The RCM is a Cisco proprietary node or network function (NF) that provides redundancy for StarOS-based User Plane Functions (UPF).
The RCM provides N:M redundancy of UPF wherein N is a number of Active UPFs and is less than 10, and M is a number of Standby UPs in the redundancy group.
The RCM comprises components that run as pods in the RCM VM:
In this example, there are four RCM OPS centers. In order to confirm what RCM Kubernetes corresponds to which RCM OPS Center and RCM Common Execution Environment (CEE) you can log in to the RCM Kubernetes and list the namespaces:
cloud-user@up0300-aio-1-primary-1:~$ kubectl get namespace
NAME STATUS AGE
cee-rce31 Active 54d
default Active 57d
istio-system Active 57d
kube-node-lease Active 57d
kube-public Active 57d
kube-system Active 57d
nginx-ingress Active 57d
rcm-rm31 Active 54d
rcm-rm33 Active 54d
registry Active 57d
smi-certs Active 57d
smi-node-label Active 57d
smi-vips Active 57d
cloud-user@up300-aio-2-primary-1:~$ kubectl get namespace
NAME STATUS AGE
cee-rce32 Active 54d
default Active 57d
istio-system Active 57d
kube-node-lease Active 57d
kube-public Active 57d
kube-system Active 57d
nginx-ingress Active 57d
rcm-rm32 Active 54d
rcm-rm34 Active 54d
registry Active 57d
smi-certs Active 57d
smi-node-label Active 57d
smi-vips Active 57d
This IP is specific and tied to VM or UPF. It is used in initial communication between UPF and RCM, where UPF registers with RCM and RCM configures UPF and also assigns role. You can use this IP to identify UPF from RCM CLI outputs.

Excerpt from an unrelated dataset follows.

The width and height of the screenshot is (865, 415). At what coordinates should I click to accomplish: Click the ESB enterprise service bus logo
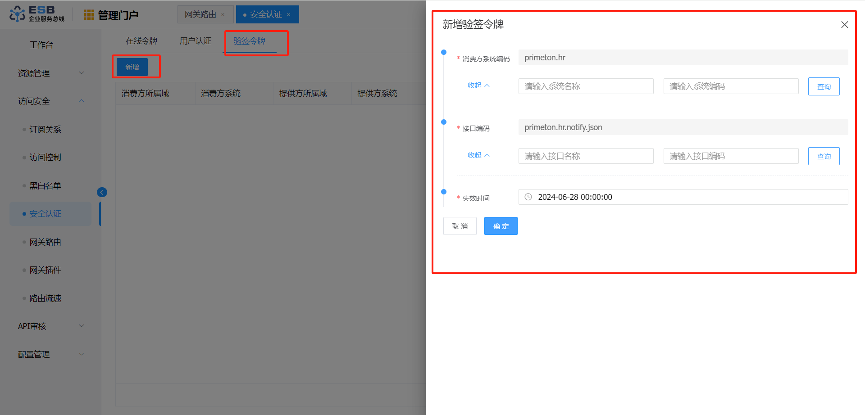[x=37, y=14]
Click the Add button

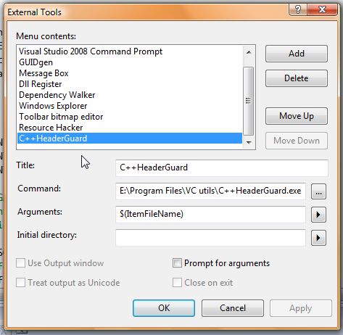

Linked to a role (active/standby):
This IP address moves as the switchover happens.
You can review which RCM group is the UPF from RCM OPS Center. Find a sample from Cloud Native Deployment Platform (CNDP):
[local]UPF317# show rcm info
Redundancy Configuration Module:
-------------------------------------------------------------------------------
Context: rcm
Bind Address: 10.10.9.81
Chassis State: Active
Session State: SockActive
Route-Modifier: 32
RCM Controller Address: 10.10.9.179
RCM Controller Port: 9200
RCM Controller Connection State: Connected
Ready To Connect: Yes
Management IP Address: 10.10.14.33
Host ID: UPF320
SSH IP Address: 10.10.14.40 (Activated)
Note: The Host ID is not the same as the UPF hostname.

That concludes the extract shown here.